Un rapport d’égal à égal
Cette amatrice de régions polaires, qui a participé en 2020 à la mission de recherche internationale MOSAiC – visant à monitorer l’évolution des phénomènes climatiques durant une année entière dans le Grand Nord – précise: «Les jeunes femmes et hommes qui assistent à mes cours amènent des backgrounds très variés – biologie, chimie, ingénierie, économie, etc. – que j’essaie de mettre au service du collectif.» Selon les phases du cycle d’enseignement, certains d’entre eux peuvent être amenés à prendre le lead à tour de rôle. «Nous passons aussi beaucoup de temps à discuter ensemble de thèmes liés à l’environnement, notamment les négociations internationales sur le climat.» C’est cette collégialité, le fait qu’un rapport d’égal à égal prévaut dans l’auditoire, que Julia Schmale apprécie tout particulièrement. Et que, si l’on en croit leur évaluation positive des cours, les étudiantes et étudiants apprécient tout autant.
«Lorsqu’on a investi des années et des années dans sa propre formation, il est à la fois normal et gratifiant de transmettre à son tour des connaissances», commente la professeure. «Et puis c’est donnant-donnant: les questions de mes étudiants, qui sont généralement aussi pointues qu’inspirantes, nourrissent mes recherches, tout comme leurs travaux pratiques.»

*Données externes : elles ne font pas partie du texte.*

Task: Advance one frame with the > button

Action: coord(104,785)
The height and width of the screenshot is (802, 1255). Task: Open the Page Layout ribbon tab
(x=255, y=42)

Soucieuse de répondre aux attentes des étudiants – tout en exploitant au maximum leurs compétences – Julia Schmale n’hésite pas à adapter son cours chaque année, en fonction de l’auditoire. «En tout début de semestre, j’organise un sondage afin de bien comprendre où en sont les jeunes; si l’enseignement colle parfaitement avec le niveau de la classe, il est possible d’aller beaucoup plus au fond de la matière, de façon ciblée.» Elle l’avoue, cette manière de procéder demande de sa part un investissement en temps considérable. «Mais c’est beaucoup plus intéressant! Et de toute façon, lorsqu’on travaille dans le domaine du climat, on n’est pas habitué à se reposer sur ses lauriers, car tout est en perpétuel changement.»

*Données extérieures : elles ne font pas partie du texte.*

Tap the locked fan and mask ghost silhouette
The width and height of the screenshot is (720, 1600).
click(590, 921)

Gants épais et matériel léger
Qu’on se le tienne pour dit: les plaisirs de la routine, la chercheuse y goûtera à l’âge de la retraite… ou dans une autre vie. En octobre 2023, Julia Schmale et son équipe se sont lancés dans une recherche de 5 ans portant sur l’Antarctique. «Parallèlement, nous poursuivons nos mesures dans l’Arctique; il sera très intéressant de pouvoir comparer les deux.» Passionnantes, ces recherches présentent néanmoins de nombreux défis. «En ce qui me concerne à titre personnel, le principal d’entre eux est de trouver le temps d’aller sur le terrain; actuellement, il n’est pas réaliste de le faire chaque année.»
Qui dit travail en environnements extrêmes dit besoin de solutions adaptées aux spécificités de ces environnements. Que ce soit au niveau de la recherche elle-même – «nos recherches sur les aérosols sont principalement menées de manière expérimentale, et sur site» - ou de la logistique. «Chaque projet nécessite l’élaboration de solutions pratiques, par exemple pour répondre à la nécessité de disposer de matériel léger et petit, que l’on puisse utiliser avec des gants épais; il faut vraiment se montrer créatif!» Heureusement, l’EPFL est un vivier de compétences diverses et complémentaires, auquel la chercheuse n’hésite pas à faire appel. Notamment en incluant des étudiantes et étudiants issus d’autres sections, comme les sciences des matériaux ou la micro-ingénierie, qui viennent mener leurs projets de semestre dans son laboratoire.